Excerpted passage —
····················
> My heart sank every time Corbyn (or several others) was faced with a difficult
> question and almost always muffed it, or fell back on waffle. I can't believe
> they weren't better briefed on some of these really obvious questions.
i.e. They're useless and learned nothing from last time.
> I thought the manifesto was superb, but I also thought it was a huge error of
> judgement to only reveal the key features at the 11th hour.
Four day working weeks is a great idea, but I doubt the average idiot on the street understands why, so it's a terrible thing to put in an opposition manifesto if you want to be taken seriously.
Also, consider the difference between "we're going to invest in improving broadband for everyone" vs "we want to take control of your Internet access". One of those is going to be far more popular than the other.
> As for the pledges promising everything to everyone, one of the points that
> needed to sink in in particular was that the spending was modest and similar
> to the levels of public spending and investment across Europe.
How often did anyone say "we're not overspending, we're matching the spending of [insert country with succesful economy]"? Or "here's the spending of previous Labour governments. Here's Tory government spending. Can you spot the difference?"
Who should be the new Labour leader? To my mind, Rebecca Long-Bailey would be a disaster and, if she stayed the course, would hand the Tories another decade in power. There's no point in changing the captain if the new one isn't going to change course. She also has some of the presentational issues that did for Corbyn: a lack of warmth on screen and an instinctive belligerence that can prevent her from apologising, even when that would be the most effective strategy. Although she has good working class credentials, in a sense she's left them behind and speaks primarily that same middle class, public sector, HE faction of the party that Corbyn does.
The effective end of Remain as an option can be seen as a potential gift for Labour: the Brexit project is wholly owned by the Tories now, and if the UK fares badly by it (as EU interest should ensure), the the Tories own the mess. An effective Opposition leader could mince Johnson at the despatch box over the next five years.
Incidentally, I will be astonished if Labour doesn't adopt a policy of electoral reform. They'd have done so much better if this election had been conducted under PR. If they adopt it as a manifesto pledge for the next, they know that they will have the tactical vote of all the smaller parties' supporters.
Not sure yet. Maybe Rayner. Needs to be somebody female, ideally not London, not too associated with Remain. Whoever it is will get a monstering from the press so they will have to be tough and ideally not have too many open goals already. They need to keep Labour’s membership and ground campaigners in while trying to bring back some of the centre of the party to stop them self-sabotaging. Maybe just purge the right of the party and be done with it?
I think it will be trivial for the conservatives and media to blame the brexit mess on the EU, the metropolitan liberal elite, immigrants, the feckless poor, basically anybody but themselves. And people will lap this up because otherwise they’d have to question their own choices and votes. Absolutely nothing for the Tories to worry about here.
PR would be very nice. It would need a lot of buildup to stand a chance, the way all recent referenda have gone doesn’t give me much hope that the electorate have much time for a nuanced position,
Would electoral reform require a referendum if it was a pledge in the manifesto of a winning party? I just had a little google trawl and I can't find anything.
The party in power (Trudeau Liberals) here had PR in their first platform then promptly forgot about it. Good job too, or they likely would have lost the October GE.
····················
Data excerpt —
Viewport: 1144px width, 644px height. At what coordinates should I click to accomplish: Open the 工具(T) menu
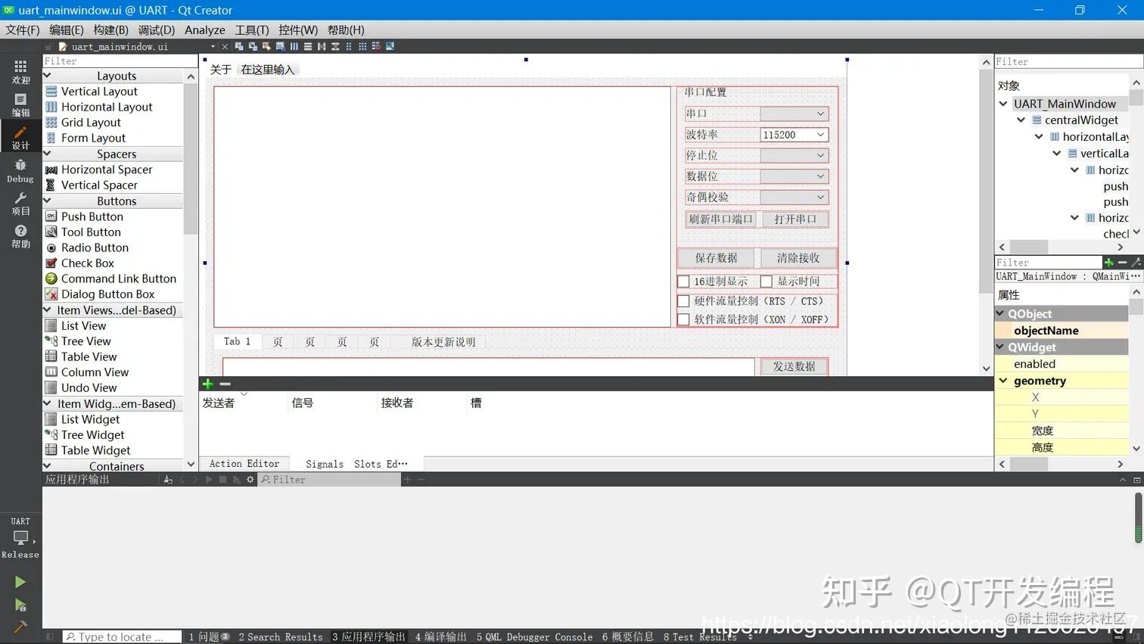click(251, 30)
····················
Problems —
A – Transcribe the passage of the forum thread on Labour's election defeat that opens with the words containing "The effective end" and closes with "next five years.".
B – Extend the forum thread on Labour's election defeat, picking up after its final post.
None of the material is needed for this.

Expected outputs —
A –
The effective end of Remain as an option can be seen as a potential gift for Labour: the Brexit project is wholly owned by the Tories now, and if the UK fares badly by it (as EU interest should ensure), the the Tories own the mess. An effective Opposition leader could mince Johnson at the despatch box over the next five years.

B –
EDITED: 16 Dec 2019 10:39 by DSMITHHFX
I don't know, actually. It seems quite a big change to be able to 'just do' but perhaps so. I wonder how it'd be implemented? The trick would be that to get it done that way you'd have to get elected with a solid majority, and then presumably set a date for your own government to be most likely weakened by the PR followup. I bet that's hard to swallow at the time.
Quote:
...set a date for your own government to be most likely weakened by the PR followup
I think that's one of the major impediments to change without cross-party support. As soon as any party starts to believe it could command a majority, the inclination to introduce a fairer system wanes fast. And if they're
in power, all the more. Cf. what Smiffy just said re: Canadia. I imagine that any smaller parties offering a pact to support an electoral reform-supporting Labour party (or electoral reform-supporting Tory party, I guess, should hell freeze over) would try to bake the commitment in before they found themselves in the position to break their word.
I see Rebecca Long-Bailey's name is being touted by "senior Labour figures" (so they say and I'm relying on the accuracy of press gossip which is probably wrong). I think she would be a mistake for purely practical reasons. The sad truth is that we live in an age where competence and "strength" are disproportionately linked to performance in front of a camera, or at least in front of a reporter and RL-B comes across as a bit charisma-free and easily flustered. I'm not picking on her in particular. The Labour ranks are packed with people seriously in need of coaching in interview and presentation skills. They probably won't bother though, which is sad, because there seems to be a prevailing myth that somehow their essential goodness will shine though when all that shines through is bewilderment and lack of preparation.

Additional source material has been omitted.